TENTH COURT OF APPEALS

 

No. 10-93-107-CR

 

NICOSIO LEE PEREZ,

Appellant

v.

 

THE STATE OF TEXAS,

Appellee

 

From the 185th District Court

Harris County, Texas

Trial Court # 465,868

 

O P I N I O N

 

Appellant Perez appeals from his conviction for aggravated sexual assault of a child (enhanced by a prior felony conviction of indecency with a child), for which he was sentenced to eighteen years in the Texas Department of Criminal Justice.

On June 14, 1993, Appellant pled nolo contendere to the trial court, without an agreed recommendation, to aggravated sexual assault of a child, and pled true to the enhancement paragraph of a prior conviction of the felony offense of indecency with a child.

Because Appellant sought deferred adjudication, no finding of guilt was entered and a pre-sentence investigation was ordered.

On July 28, 1993, after receipt of the presentence investigation report and after hearing, the trial judge entered a finding of guilty to the primary offense, "true" to the enhancement paragraph, and sentenced Appellant to eighteen years in prison.

Appellant appeals on five points of error:

Point one: "Appellant's plea of no contest was not knowingly and intelligently entered, because he was under the mistaken impression that he would receive deferred adjudication.
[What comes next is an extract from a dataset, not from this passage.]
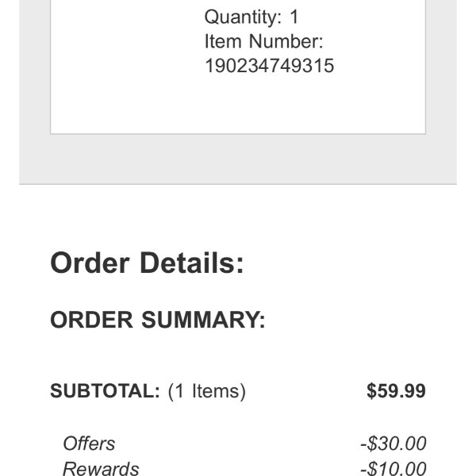
Task: Click the $59.99 subtotal amount
Action: click(396, 390)
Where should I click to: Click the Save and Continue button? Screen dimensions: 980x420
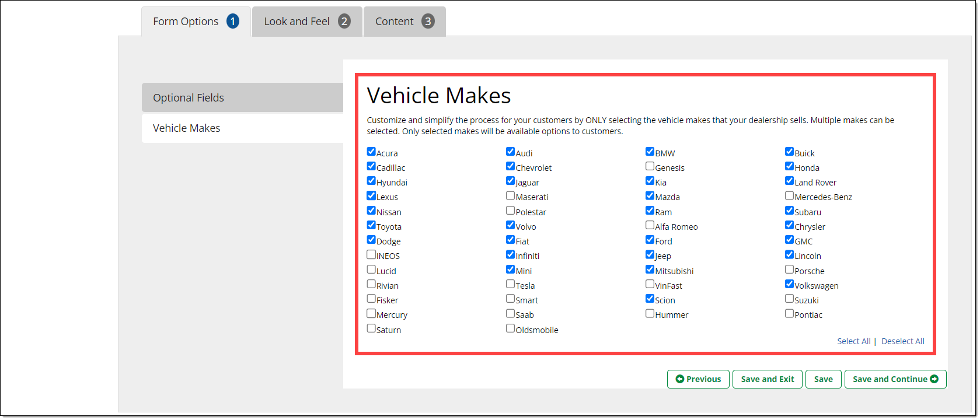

The pleas was therefore an involuntary plea."

At the June 14, 1993, hearing where Appellant entered his plea, the judge asked him if the had been promised anything to induce him to plead "no contest" and "true," and Appellant replied, "We did this on our own, me and my lawyer discussed it." The judge then advised Appellant on the range of punishment as being no less than fifteen years or more than ninety-nine years, or life, plus a fine up to $10,000. Additionally, Appellant signed a sworn statement, admitted into evidence, in which he waived: (1) trial by jury; (2) confrontation and cross-examination of witnesses; and (3) self incrimination. The statement further stated there was no agreed recommendation with the State as to punishment.

The record is clear that at the time he entered his pleas of nolo contendere and "true", that he affirmed he had been promised nothing, understood the range of punishment, and asked the court to consider deferred adjudication probation. The record of the plea contains no indication whatsoever that Appellant believed he would receive deferred adjudication as he asserts in his point.

At the July 28, 1993, hearing, Appellant's counsel argued for deferred adjudication and Appellant himself asked the court to "consider this probation." It was not until after punishment was assessed at eighteen years that Appellant protested "he was under the influence that he would be getting deferred adjudication. Appellant's counsel and the State's counsel both assured the court they had not promised Appellant he would receive deferred adjudication.

The record does not show that Appellant's plea was involuntary, only that he was upset with the eighteen years sentence. He was not eligible for probation from a jury because the minimum sentence exceeded ten years due to his prior felony conviction. Nor was he eligible for ordinary probation from the judge because the charge was aggravated sexual assault. Tex. Code Crim. Proc. 42.12, 3g(a)(1)(E). His only possibility for any type of probation was deferred adjudication from the court. Tex. Code Crim. Proc. 42.12 5.

The fact that the judge did not defer adjudication, but disappointed Appellant by sentencing him to a prison term, did not render the plea involuntary. Graves v. State, 803 S.W.2d 342, 345 (Tex. App. Houston [14th Dist.] 1990); Perrett v. State, 871 S.W.2d 838, 841 (Tex. App. Houston [14th Dist.] 1994).

Point one is overruled.

Points two and three: "Appellant received ineffective assistance of counsel at the time of the entry of his plea of no contest and at sentencing because counsel failed to adequately advise him of the dangers of the procedure ultimately employed," and "because trial counsel permitted Appellant to plead no contest despite his protestation of lack of guilt from the beginning of counsel's representation and her testimony."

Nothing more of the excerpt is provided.